Pour atteindre la grotte, il fallait désormais s’éloigner de la mer, à mon grand regret. Je n’arrêtais pas de penser à la sirène – enfin, l’Ewalienne. Avorian m’expliqua qu’il valait mieux attendre qu’elle vienne spontanément vers nous et ne pas l’aborder de front. Je comprenais bien cette marque de respect.
Le paysage rocailleux se transforma en de véritables falaises, si bien qu’il fallait jouer des pieds et des mains pour traverser cette contrée minérale.
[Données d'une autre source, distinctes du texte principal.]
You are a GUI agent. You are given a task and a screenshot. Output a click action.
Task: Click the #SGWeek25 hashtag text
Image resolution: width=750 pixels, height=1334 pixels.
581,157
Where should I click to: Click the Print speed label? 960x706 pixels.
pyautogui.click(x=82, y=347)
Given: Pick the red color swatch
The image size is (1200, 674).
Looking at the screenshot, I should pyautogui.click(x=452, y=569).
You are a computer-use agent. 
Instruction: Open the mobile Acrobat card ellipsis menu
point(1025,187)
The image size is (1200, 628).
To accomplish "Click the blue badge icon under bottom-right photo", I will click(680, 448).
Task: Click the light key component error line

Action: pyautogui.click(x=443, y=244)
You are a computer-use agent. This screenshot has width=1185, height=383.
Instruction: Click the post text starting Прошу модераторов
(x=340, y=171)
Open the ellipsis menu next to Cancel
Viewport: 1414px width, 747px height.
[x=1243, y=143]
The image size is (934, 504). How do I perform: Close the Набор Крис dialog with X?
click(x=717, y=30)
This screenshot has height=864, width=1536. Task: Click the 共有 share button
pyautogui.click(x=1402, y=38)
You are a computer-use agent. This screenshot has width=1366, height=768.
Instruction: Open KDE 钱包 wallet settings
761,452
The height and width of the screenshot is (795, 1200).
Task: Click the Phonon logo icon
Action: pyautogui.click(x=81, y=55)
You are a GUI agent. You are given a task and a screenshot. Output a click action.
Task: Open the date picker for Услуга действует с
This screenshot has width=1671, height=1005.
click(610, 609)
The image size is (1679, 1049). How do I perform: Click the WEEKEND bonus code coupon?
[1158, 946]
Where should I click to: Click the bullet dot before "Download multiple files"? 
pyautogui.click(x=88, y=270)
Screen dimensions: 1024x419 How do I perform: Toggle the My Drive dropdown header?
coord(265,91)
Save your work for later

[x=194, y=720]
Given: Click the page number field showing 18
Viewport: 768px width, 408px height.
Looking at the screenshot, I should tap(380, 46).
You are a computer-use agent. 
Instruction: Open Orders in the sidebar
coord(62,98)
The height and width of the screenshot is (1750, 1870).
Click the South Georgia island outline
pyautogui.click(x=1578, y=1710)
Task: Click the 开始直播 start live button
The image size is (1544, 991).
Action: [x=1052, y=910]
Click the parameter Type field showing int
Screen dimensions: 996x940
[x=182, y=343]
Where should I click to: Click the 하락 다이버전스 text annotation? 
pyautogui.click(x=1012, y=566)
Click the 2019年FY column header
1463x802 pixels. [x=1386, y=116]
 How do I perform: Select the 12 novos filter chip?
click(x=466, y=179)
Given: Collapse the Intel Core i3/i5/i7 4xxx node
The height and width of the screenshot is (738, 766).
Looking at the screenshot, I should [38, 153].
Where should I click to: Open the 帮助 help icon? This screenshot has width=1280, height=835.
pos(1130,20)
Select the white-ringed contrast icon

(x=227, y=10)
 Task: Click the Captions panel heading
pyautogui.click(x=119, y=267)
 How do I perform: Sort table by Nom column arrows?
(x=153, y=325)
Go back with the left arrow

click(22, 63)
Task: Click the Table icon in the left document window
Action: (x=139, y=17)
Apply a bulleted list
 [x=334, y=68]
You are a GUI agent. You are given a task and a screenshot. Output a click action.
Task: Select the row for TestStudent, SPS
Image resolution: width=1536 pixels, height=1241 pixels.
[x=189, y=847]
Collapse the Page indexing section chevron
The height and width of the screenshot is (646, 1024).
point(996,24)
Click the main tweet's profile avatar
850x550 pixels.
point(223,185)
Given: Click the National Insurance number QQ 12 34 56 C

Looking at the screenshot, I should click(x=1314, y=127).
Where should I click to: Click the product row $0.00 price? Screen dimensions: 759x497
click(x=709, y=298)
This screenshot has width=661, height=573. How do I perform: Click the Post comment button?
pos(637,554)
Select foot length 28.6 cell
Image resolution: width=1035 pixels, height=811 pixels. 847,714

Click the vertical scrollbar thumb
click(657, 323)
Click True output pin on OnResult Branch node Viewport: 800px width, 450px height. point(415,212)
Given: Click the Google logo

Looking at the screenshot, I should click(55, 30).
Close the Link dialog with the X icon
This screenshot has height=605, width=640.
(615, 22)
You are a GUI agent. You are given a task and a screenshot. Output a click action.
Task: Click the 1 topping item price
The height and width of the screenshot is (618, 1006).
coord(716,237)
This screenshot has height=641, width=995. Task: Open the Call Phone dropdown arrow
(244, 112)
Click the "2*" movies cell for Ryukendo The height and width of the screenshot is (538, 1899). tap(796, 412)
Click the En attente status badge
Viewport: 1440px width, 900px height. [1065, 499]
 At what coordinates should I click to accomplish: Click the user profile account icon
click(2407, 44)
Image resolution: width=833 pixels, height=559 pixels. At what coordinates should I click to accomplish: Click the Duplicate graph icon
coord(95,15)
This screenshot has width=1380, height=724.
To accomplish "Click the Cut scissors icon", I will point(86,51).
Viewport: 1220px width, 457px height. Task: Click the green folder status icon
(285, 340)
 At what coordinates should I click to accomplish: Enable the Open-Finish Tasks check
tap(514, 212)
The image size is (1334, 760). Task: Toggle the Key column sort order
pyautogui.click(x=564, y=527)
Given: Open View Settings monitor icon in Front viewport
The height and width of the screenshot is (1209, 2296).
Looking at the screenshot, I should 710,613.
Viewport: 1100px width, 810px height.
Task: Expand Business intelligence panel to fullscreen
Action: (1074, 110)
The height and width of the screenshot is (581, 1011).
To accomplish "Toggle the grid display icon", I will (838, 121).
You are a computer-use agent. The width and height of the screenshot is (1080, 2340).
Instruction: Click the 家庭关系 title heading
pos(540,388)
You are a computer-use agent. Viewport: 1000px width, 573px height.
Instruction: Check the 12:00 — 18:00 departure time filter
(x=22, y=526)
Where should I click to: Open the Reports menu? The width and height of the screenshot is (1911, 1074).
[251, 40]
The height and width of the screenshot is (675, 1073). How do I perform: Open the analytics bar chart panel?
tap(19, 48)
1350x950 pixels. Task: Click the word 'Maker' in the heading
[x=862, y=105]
Nous grimpâmes pendant plusieurs heures, nous égratignant les jambes à cause des pierres tranchantes. Les coupures d’Avorian se refermaient instantanément, c’était fascinant à observer, tandis que les miennes suintaient et picotaient. J’avais hâte de retrouver cette capacité inhérente aux Guéliades.
Après une dure journée d’escalade, nous nous accordâmes une pause. La présence bienveillante de Liana me manquait déjà.
Le soleil déclinait, cédant ses rayons orangés au crépuscule du soir. Je m’assis sur un rocher. Avorian me rejoignit.
– Sommes-nous encore loin de la grotte des Feux Sacrés ?
– Non, nous arrivons bientôt. Ce lieu magique va harmoniser ton corps aux vibrations d’Orfianne. Tu vas en quelque sorte t’accorder à la gamme de cette planète. Tes pouvoirs pourront plus facilement se développer, sans que tu ne tombes dans le piège de la magie des émotions.
Je l’examinai, dubitative. Je ne ressentais pas de réelle différence entre les ondes de la Terre et celles d’Orfianne.